> **Task prompt**: The data must be transcribed exactly, with no line missing.

Collected data entries:

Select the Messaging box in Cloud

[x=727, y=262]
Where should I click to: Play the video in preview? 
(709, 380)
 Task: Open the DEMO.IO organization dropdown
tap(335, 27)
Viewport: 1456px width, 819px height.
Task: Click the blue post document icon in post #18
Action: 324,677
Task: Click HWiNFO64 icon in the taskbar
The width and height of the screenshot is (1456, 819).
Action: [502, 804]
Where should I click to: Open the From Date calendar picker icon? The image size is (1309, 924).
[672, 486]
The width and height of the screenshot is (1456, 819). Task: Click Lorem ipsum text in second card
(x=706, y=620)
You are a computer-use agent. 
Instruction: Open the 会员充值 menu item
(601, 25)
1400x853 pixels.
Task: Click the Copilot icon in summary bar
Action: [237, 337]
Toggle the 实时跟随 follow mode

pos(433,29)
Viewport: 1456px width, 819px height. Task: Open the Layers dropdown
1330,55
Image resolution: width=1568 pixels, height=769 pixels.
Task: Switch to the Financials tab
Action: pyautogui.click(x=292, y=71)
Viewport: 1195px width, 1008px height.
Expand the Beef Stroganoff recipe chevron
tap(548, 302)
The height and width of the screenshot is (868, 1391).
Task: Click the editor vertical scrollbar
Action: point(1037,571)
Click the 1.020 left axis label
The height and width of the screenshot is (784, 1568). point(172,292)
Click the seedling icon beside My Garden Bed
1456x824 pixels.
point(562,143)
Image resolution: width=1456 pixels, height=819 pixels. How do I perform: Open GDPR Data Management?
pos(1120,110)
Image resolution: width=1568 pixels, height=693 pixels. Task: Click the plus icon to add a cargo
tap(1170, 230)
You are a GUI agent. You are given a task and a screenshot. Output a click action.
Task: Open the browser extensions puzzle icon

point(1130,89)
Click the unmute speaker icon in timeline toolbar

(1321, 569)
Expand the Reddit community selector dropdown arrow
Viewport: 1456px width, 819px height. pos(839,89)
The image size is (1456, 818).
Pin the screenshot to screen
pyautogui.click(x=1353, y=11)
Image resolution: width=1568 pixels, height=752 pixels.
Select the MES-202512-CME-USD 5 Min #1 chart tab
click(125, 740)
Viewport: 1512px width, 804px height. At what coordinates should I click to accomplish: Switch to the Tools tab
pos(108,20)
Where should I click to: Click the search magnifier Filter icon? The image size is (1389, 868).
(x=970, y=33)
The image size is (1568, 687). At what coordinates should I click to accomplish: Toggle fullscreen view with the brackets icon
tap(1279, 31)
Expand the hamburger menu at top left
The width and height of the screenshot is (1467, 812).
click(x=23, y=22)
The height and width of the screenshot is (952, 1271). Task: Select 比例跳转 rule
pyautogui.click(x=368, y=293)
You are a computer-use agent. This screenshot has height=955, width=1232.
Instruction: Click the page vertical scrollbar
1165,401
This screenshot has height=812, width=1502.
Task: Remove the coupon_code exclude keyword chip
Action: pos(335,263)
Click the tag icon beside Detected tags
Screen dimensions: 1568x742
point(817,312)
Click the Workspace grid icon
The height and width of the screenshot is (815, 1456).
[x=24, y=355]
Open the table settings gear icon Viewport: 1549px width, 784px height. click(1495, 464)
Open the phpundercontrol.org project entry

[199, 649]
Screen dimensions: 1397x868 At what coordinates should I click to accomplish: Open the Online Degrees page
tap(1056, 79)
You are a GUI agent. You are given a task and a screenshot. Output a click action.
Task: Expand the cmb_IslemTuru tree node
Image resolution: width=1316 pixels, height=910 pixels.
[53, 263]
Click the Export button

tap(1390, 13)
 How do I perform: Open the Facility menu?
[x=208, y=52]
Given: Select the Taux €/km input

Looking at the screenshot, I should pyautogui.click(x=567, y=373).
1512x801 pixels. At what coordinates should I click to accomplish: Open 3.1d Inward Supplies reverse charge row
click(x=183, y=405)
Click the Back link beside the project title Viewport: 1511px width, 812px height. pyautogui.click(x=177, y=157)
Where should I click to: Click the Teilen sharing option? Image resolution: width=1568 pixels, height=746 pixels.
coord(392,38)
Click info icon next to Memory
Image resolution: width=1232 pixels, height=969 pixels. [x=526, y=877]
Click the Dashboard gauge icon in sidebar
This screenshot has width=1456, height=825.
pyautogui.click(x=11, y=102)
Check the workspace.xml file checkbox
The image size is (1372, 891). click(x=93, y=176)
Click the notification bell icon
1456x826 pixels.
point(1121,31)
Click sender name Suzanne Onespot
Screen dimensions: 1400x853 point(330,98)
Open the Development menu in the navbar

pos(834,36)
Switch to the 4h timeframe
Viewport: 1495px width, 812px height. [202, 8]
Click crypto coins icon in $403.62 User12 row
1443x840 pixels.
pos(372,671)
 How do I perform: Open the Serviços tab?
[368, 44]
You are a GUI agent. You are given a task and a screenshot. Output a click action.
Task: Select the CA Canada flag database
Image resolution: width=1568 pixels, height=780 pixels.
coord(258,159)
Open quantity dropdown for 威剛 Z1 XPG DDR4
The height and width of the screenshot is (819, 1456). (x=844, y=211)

> **Task solution**:
Select the Messaging box in Cloud

[x=727, y=262]
Where should I click to: Play the video in preview? 
(709, 380)
 Task: Open the DEMO.IO organization dropdown
tap(335, 27)
Viewport: 1456px width, 819px height.
Task: Click the blue post document icon in post #18
Action: 324,677
Task: Click HWiNFO64 icon in the taskbar
The width and height of the screenshot is (1456, 819).
Action: [502, 804]
Where should I click to: Open the From Date calendar picker icon? The image size is (1309, 924).
[672, 486]
The width and height of the screenshot is (1456, 819). Task: Click Lorem ipsum text in second card
(x=706, y=620)
You are a computer-use agent. 
Instruction: Open the 会员充值 menu item
(601, 25)
1400x853 pixels.
Task: Click the Copilot icon in summary bar
Action: [237, 337]
Toggle the 实时跟随 follow mode

pos(433,29)
Viewport: 1456px width, 819px height. Task: Open the Layers dropdown
1330,55
Image resolution: width=1568 pixels, height=769 pixels.
Task: Switch to the Financials tab
Action: pyautogui.click(x=292, y=71)
Viewport: 1195px width, 1008px height.
Expand the Beef Stroganoff recipe chevron
tap(548, 302)
The height and width of the screenshot is (868, 1391).
Task: Click the editor vertical scrollbar
Action: point(1037,571)
Click the 1.020 left axis label
The height and width of the screenshot is (784, 1568). point(172,292)
Click the seedling icon beside My Garden Bed
1456x824 pixels.
point(562,143)
Image resolution: width=1456 pixels, height=819 pixels. How do I perform: Open GDPR Data Management?
pos(1120,110)
Image resolution: width=1568 pixels, height=693 pixels. Task: Click the plus icon to add a cargo
tap(1170, 230)
You are a GUI agent. You are given a task and a screenshot. Output a click action.
Task: Open the browser extensions puzzle icon

point(1130,89)
Click the unmute speaker icon in timeline toolbar

(1321, 569)
Expand the Reddit community selector dropdown arrow
Viewport: 1456px width, 819px height. pos(839,89)
The image size is (1456, 818).
Pin the screenshot to screen
pyautogui.click(x=1353, y=11)
Image resolution: width=1568 pixels, height=752 pixels.
Select the MES-202512-CME-USD 5 Min #1 chart tab
click(125, 740)
Viewport: 1512px width, 804px height. At what coordinates should I click to accomplish: Switch to the Tools tab
pos(108,20)
Where should I click to: Click the search magnifier Filter icon? The image size is (1389, 868).
(x=970, y=33)
The image size is (1568, 687). At what coordinates should I click to accomplish: Toggle fullscreen view with the brackets icon
tap(1279, 31)
Expand the hamburger menu at top left
The width and height of the screenshot is (1467, 812).
click(x=23, y=22)
The height and width of the screenshot is (952, 1271). Task: Select 比例跳转 rule
pyautogui.click(x=368, y=293)
You are a computer-use agent. This screenshot has height=955, width=1232.
Instruction: Click the page vertical scrollbar
1165,401
This screenshot has height=812, width=1502.
Task: Remove the coupon_code exclude keyword chip
Action: pos(335,263)
Click the tag icon beside Detected tags
Screen dimensions: 1568x742
point(817,312)
Click the Workspace grid icon
The height and width of the screenshot is (815, 1456).
[x=24, y=355]
Open the table settings gear icon Viewport: 1549px width, 784px height. click(1495, 464)
Open the phpundercontrol.org project entry

[199, 649]
Screen dimensions: 1397x868 At what coordinates should I click to accomplish: Open the Online Degrees page
tap(1056, 79)
You are a GUI agent. You are given a task and a screenshot. Output a click action.
Task: Expand the cmb_IslemTuru tree node
Image resolution: width=1316 pixels, height=910 pixels.
[53, 263]
Click the Export button

tap(1390, 13)
 How do I perform: Open the Facility menu?
[x=208, y=52]
Given: Select the Taux €/km input

Looking at the screenshot, I should pyautogui.click(x=567, y=373).
1512x801 pixels. At what coordinates should I click to accomplish: Open 3.1d Inward Supplies reverse charge row
click(x=183, y=405)
Click the Back link beside the project title Viewport: 1511px width, 812px height. pyautogui.click(x=177, y=157)
Where should I click to: Click the Teilen sharing option? Image resolution: width=1568 pixels, height=746 pixels.
coord(392,38)
Click info icon next to Memory
Image resolution: width=1232 pixels, height=969 pixels. [x=526, y=877]
Click the Dashboard gauge icon in sidebar
This screenshot has width=1456, height=825.
pyautogui.click(x=11, y=102)
Check the workspace.xml file checkbox
The image size is (1372, 891). click(x=93, y=176)
Click the notification bell icon
1456x826 pixels.
point(1121,31)
Click sender name Suzanne Onespot
Screen dimensions: 1400x853 point(330,98)
Open the Development menu in the navbar

pos(834,36)
Switch to the 4h timeframe
Viewport: 1495px width, 812px height. [202, 8]
Click crypto coins icon in $403.62 User12 row
1443x840 pixels.
pos(372,671)
 How do I perform: Open the Serviços tab?
[368, 44]
You are a GUI agent. You are given a task and a screenshot. Output a click action.
Task: Select the CA Canada flag database
Image resolution: width=1568 pixels, height=780 pixels.
coord(258,159)
Open quantity dropdown for 威剛 Z1 XPG DDR4
The height and width of the screenshot is (819, 1456). (x=844, y=211)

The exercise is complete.